Inspire confidence by understanding your customer’s information technology. IT professionals who want a piece of the HIPAA pie should have a working knowledge of the software and systems that dominate the health care sector, several HIPAA experts advised.

For example, Novell claims that more than 80 percent of hospitals use its NetWare operating system, said Jim Allred, vice president of marketing for Orem, Utah-based NetVision Inc.

“If you’re an IT consultant and you’re clueless about the Novell environment, you are going to have some problems sounding credible about the whole HIPAA story,” said Allred, whose company’s NetVision Policy Management Suite is used by about 35 hospitals, most of which use it for at least some portion of HIPAA compliance.

Be able to hold your own about relational database management systems, like Oracle, Microsoft’s SQL, and Sybase because many of the health care applications are based on those databases, Allred said.
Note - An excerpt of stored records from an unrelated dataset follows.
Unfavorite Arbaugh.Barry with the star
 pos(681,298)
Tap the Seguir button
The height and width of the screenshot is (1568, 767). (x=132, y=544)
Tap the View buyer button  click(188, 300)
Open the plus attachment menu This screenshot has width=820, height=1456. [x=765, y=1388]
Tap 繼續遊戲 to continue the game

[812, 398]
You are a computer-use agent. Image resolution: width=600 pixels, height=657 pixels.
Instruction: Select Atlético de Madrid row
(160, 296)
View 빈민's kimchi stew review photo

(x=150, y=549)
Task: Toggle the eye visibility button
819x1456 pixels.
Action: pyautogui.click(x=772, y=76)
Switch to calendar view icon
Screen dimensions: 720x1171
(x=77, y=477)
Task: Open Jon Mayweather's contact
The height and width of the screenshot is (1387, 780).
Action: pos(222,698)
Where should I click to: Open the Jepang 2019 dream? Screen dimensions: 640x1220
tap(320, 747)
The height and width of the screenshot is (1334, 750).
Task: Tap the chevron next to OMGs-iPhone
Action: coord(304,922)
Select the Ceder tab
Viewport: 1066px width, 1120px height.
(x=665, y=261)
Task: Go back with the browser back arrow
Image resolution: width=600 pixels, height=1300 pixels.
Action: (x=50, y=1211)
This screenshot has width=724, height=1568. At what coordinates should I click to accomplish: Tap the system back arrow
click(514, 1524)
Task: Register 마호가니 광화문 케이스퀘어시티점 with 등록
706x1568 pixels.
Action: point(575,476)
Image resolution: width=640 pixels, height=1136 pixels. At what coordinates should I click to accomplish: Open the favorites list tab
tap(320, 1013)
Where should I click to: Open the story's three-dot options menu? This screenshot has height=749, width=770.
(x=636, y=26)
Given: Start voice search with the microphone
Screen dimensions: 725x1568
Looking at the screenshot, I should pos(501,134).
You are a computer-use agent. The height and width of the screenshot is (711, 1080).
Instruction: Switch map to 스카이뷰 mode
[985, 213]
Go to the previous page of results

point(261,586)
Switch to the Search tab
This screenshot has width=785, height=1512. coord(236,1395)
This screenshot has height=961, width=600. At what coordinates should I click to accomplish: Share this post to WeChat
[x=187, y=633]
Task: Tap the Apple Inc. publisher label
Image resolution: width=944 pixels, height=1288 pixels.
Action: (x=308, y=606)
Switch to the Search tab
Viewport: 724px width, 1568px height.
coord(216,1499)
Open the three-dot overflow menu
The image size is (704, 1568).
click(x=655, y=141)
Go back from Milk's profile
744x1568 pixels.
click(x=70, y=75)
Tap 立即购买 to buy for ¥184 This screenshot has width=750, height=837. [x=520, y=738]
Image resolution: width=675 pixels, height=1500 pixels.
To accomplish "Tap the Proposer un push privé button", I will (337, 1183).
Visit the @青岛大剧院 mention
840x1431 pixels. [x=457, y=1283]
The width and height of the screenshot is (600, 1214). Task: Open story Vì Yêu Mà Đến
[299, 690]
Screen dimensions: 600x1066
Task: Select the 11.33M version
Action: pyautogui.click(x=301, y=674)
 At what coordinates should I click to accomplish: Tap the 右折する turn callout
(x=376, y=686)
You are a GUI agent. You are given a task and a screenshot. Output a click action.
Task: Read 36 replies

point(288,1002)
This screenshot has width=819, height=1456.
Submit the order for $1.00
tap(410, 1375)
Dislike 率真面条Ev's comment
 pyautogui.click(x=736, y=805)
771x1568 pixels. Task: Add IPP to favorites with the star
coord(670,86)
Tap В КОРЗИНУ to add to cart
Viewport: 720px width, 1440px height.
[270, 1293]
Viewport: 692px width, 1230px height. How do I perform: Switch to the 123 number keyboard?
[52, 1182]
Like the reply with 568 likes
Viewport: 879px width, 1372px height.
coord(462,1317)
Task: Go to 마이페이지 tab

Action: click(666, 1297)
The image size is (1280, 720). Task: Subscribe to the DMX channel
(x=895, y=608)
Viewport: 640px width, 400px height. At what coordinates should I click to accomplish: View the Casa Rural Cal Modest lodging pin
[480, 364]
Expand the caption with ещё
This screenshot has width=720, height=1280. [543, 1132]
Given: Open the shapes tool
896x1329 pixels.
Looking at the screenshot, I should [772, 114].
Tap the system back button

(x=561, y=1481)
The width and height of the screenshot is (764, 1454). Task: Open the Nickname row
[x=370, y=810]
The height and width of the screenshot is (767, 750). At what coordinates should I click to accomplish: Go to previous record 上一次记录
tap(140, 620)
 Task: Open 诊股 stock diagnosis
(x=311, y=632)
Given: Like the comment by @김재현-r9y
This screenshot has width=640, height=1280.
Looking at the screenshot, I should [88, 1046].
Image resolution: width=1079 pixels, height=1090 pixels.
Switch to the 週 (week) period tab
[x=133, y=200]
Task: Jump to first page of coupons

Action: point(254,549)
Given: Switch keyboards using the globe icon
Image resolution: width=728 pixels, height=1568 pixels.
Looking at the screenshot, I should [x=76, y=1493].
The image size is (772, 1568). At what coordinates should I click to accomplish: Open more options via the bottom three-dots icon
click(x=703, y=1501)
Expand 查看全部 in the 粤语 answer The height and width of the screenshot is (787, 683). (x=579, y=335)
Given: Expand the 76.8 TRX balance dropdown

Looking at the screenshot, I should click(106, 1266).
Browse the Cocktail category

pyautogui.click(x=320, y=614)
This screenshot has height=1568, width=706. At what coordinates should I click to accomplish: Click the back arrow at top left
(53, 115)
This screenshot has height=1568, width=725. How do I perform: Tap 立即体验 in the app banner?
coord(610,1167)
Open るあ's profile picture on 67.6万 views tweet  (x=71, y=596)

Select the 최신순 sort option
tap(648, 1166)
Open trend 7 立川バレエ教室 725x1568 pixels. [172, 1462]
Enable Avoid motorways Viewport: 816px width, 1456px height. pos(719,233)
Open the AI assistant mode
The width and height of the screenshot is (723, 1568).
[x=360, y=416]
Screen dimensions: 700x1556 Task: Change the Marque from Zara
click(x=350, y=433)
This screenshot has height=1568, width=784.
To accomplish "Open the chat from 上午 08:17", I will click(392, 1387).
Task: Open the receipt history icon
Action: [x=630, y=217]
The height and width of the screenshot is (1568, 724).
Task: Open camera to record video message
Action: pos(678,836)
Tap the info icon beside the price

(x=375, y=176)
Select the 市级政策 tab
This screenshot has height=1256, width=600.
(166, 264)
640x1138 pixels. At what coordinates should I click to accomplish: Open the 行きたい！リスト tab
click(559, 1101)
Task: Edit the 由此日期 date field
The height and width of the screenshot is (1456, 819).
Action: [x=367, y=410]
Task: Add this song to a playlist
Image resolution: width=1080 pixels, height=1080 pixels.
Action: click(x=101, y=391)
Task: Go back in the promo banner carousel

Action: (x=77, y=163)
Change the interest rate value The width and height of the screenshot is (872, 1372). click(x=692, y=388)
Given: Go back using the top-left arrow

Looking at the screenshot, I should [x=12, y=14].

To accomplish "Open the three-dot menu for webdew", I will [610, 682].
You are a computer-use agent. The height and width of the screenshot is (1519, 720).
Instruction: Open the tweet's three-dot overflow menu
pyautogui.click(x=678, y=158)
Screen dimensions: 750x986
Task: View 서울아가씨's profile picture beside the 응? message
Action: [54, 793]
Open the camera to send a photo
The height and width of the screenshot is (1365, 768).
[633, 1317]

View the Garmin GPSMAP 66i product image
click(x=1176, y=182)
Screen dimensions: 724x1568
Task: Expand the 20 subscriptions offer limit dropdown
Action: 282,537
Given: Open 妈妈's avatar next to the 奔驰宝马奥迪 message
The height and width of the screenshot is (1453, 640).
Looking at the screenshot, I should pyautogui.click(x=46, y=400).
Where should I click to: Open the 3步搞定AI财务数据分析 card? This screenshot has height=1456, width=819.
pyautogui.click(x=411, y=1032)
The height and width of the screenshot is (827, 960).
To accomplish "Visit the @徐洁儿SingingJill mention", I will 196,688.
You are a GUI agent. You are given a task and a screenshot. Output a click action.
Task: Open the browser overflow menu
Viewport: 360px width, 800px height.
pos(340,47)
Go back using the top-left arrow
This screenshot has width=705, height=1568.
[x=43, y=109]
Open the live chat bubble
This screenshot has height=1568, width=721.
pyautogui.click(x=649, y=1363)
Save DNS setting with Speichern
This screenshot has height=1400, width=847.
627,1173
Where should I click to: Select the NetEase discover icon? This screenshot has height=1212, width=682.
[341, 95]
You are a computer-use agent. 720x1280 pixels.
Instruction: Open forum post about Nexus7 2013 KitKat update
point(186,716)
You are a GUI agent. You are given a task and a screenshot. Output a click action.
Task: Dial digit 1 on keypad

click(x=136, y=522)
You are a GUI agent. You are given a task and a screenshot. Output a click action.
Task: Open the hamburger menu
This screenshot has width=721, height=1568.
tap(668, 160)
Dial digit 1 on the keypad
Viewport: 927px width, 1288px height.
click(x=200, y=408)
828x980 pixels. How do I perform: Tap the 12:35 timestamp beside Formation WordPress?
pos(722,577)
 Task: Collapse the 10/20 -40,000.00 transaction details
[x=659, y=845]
Also be aware that many patient billing systems are built on UNIX operating systems.

Testing tools
Many health care organizations are testing or getting ready to test their data transactions to see if they comply with HIPAA, said John Lilleston, technical supervisor for Verizon Information Technologies, Inc. in Tampa. (The first deadline for HIPAA compliance was last October, but so many organizations applied for year-long extensions that the deadline has, in effect, been moved up a year to October 2003.)

Be ready to field questions about the many automated testing tools being advertised, said Lilleston, who recommended consultants become familiar with Claredi, a testing service, and two software tools: HIPAA Validator and Edifecs.

The best-prepared IT consultants will be able to discuss the products and services that have proven themselves. Be able to cite HIPAA requirements as specifically as possible when proposing services, Schreider said. And avoid scare tactics. The customers who fell for them before are still sore about it, Schreider said.

HIPAA is “very ambiguous and subjective,” but Schreider counseled against taking “the shotgun approach” when it comes to solutions. It costs more for the customer and may hurt the reputations of your colleagues in the long run.